平成31年3月16日(土)、 福岡県久留米市の久留米大学筑水会館にて第44回九州代謝・栄養研究会が開催されました。以下は参加された高槻光寿先生からの報告です。


セッション2『胆道閉鎖症後合併症から短腸症候群となり栄養管理に難渋した生体肝移植症例』

久留米大学筑水会館で開催されました第44回九州代謝・栄養研究会に参加してまいりました。本会は主に外科と代謝・栄養に関して多職種で情報交換する、歴史ある研究会です。  手術侵襲と代謝・栄養については、その重要性を認識しながらも外科としてはなかなか目を向けにくい領域ですが、このような会に出席することで知識が整理され、目からウロコの話題もあり、大変勉強になりました。
特別講演は京都大学肝胆膵・移植外科のおなじみ海道利実先生でした。いつもドラッカーのマネージメントについての話題を軸に魅力あるお話をされますが、データや内容が更新されて、何回拝聴しても本当に面白く、1時間があっという間に感じました。
今回、私は胆道閉鎖症に対する術後合併症から短腸症候群となり、最終的に生体肝移植と脳死小腸移植を受けた小児症例について周術期管理の困難さと多臓器移植の効果を報告させていただきました。
Q:短腸となってから小腸移植登録まで数か月かかっているが、もう少し早く登録してもよかったのではないか。

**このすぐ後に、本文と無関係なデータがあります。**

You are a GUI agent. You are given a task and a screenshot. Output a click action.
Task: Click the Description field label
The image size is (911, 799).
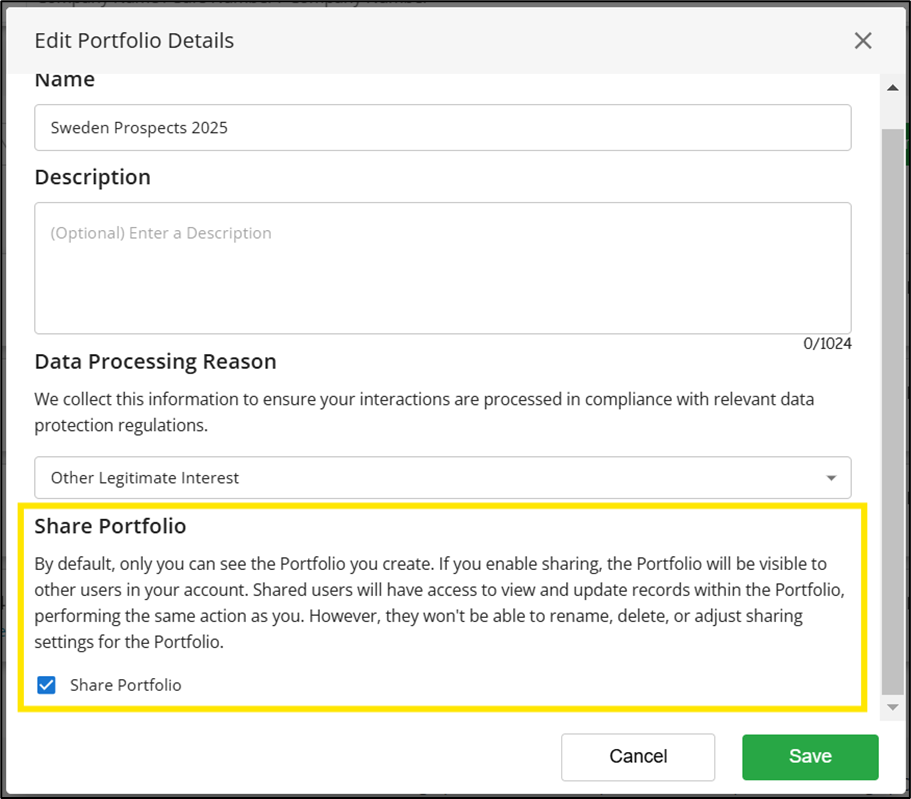pyautogui.click(x=93, y=177)
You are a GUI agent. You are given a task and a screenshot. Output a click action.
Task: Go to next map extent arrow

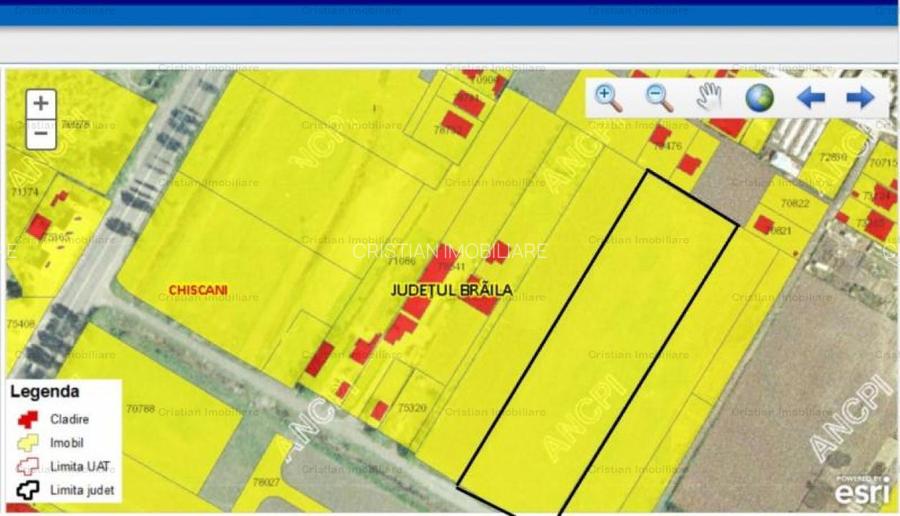(860, 97)
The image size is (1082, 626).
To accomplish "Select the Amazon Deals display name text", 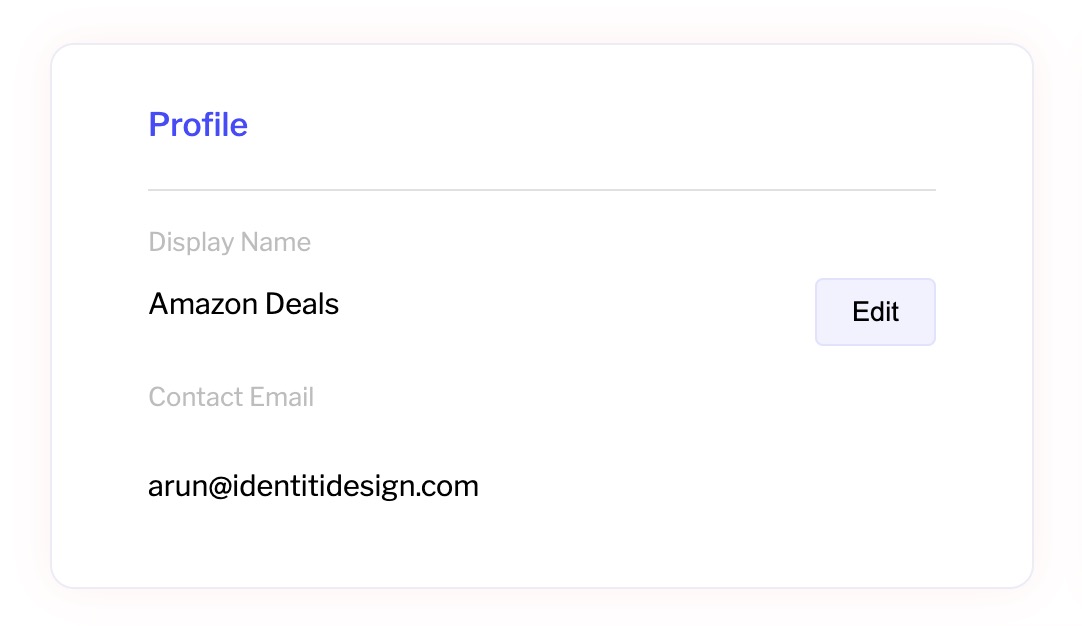I will pos(243,304).
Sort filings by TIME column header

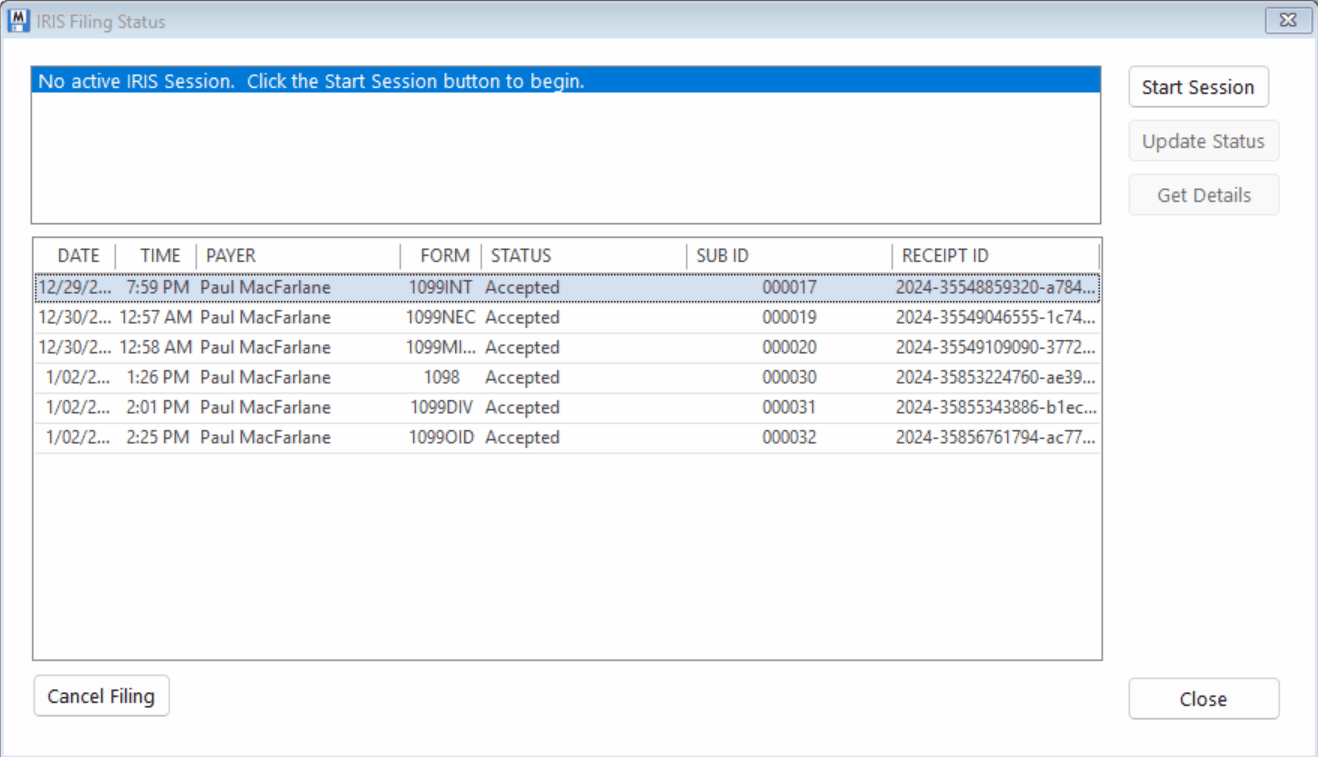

A:ご指摘のとおりだが、本邦の現状で小児による提供がすぐにあるとは想定し難く、なるべく移植を回避する方向で管理を続けていた。ω3系脂肪乳剤が使用できればもう少し粘れる可能性があったかと思うが、肝障害が進行していく中で最終的に小腸移植登録を決めた。
Q:生体小腸移植は検討しなかったか。
A:生体肝移植後でもあり、検討していない。可能性が低くても脳死移植に賭けることにした。